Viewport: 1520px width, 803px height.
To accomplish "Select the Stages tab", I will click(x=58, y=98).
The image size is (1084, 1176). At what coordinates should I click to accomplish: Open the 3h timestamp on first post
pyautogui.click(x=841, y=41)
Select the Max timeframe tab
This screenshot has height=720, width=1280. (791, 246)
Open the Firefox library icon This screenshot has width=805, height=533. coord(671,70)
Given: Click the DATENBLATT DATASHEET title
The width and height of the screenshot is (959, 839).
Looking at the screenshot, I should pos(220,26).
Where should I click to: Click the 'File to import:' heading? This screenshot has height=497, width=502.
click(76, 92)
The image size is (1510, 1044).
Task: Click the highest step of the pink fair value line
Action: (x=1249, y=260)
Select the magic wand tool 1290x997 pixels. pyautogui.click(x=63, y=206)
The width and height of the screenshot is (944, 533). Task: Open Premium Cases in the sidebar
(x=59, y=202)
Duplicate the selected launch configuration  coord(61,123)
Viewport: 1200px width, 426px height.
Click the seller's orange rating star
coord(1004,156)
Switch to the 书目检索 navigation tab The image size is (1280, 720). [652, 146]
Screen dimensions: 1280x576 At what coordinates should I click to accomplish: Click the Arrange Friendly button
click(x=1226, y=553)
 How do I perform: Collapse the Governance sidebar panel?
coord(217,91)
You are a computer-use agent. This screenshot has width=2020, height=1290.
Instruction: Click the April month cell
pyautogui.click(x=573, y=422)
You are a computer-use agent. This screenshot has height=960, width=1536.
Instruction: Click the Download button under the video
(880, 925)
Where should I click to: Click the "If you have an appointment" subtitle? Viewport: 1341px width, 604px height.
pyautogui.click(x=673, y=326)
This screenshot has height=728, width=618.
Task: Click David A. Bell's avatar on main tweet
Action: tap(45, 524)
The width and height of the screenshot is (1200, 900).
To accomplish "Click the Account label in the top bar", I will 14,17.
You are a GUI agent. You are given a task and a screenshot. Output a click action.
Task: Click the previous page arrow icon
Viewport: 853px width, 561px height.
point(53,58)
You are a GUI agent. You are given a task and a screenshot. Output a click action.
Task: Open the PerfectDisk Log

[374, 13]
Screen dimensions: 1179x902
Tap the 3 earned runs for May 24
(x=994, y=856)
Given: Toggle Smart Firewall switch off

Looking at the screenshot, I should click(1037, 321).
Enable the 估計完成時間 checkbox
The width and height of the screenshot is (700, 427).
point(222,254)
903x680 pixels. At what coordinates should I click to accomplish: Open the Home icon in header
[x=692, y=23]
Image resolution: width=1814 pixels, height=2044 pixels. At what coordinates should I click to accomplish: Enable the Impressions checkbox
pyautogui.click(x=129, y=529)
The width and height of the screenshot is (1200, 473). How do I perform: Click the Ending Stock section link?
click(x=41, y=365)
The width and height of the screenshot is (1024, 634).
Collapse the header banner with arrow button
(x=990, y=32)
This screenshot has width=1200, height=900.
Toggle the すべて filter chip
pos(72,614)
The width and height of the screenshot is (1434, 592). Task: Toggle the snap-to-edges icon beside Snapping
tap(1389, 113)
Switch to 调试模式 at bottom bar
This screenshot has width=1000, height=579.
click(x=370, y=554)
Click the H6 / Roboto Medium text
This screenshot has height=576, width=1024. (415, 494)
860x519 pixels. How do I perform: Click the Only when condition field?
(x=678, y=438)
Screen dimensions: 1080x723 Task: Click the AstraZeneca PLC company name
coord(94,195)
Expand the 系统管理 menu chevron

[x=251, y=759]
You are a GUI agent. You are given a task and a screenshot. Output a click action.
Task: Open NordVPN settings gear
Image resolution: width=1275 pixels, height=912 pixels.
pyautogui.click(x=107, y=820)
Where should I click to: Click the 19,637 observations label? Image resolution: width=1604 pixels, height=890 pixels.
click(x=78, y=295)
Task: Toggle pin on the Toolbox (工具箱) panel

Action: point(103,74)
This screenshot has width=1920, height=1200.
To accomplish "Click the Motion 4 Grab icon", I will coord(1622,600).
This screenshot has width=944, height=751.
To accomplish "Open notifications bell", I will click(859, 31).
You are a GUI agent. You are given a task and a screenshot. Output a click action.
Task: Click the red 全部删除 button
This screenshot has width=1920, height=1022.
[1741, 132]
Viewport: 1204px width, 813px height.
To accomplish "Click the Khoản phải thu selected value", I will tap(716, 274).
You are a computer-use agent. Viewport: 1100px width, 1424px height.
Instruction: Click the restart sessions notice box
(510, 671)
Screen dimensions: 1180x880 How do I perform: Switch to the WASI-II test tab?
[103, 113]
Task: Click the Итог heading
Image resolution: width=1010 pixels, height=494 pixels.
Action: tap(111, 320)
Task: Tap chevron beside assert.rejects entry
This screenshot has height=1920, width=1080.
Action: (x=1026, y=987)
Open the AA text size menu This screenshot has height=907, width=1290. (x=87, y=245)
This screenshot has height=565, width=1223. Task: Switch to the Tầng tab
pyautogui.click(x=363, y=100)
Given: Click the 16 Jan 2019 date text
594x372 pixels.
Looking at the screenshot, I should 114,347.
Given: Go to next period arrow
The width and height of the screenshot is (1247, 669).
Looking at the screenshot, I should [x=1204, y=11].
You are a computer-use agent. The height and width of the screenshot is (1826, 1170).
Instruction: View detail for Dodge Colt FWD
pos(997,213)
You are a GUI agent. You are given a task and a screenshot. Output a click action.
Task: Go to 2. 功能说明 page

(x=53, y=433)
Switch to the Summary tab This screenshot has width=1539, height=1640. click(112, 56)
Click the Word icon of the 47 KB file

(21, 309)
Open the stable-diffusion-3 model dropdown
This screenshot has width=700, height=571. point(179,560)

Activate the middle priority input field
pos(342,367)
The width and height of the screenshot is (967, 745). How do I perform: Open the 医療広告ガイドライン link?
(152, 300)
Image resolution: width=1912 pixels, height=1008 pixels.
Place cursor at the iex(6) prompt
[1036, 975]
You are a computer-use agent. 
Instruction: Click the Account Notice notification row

----

§ Exercise: Extract exactly and only the lines above from the line containing "Select the magic" through the line containing "Viewport: 1200px width, 426px height.", both end lines included.

§ Reply:
Select the magic wand tool 1290x997 pixels. pyautogui.click(x=63, y=206)
The width and height of the screenshot is (944, 533). Task: Open Premium Cases in the sidebar
(x=59, y=202)
Duplicate the selected launch configuration  coord(61,123)
Viewport: 1200px width, 426px height.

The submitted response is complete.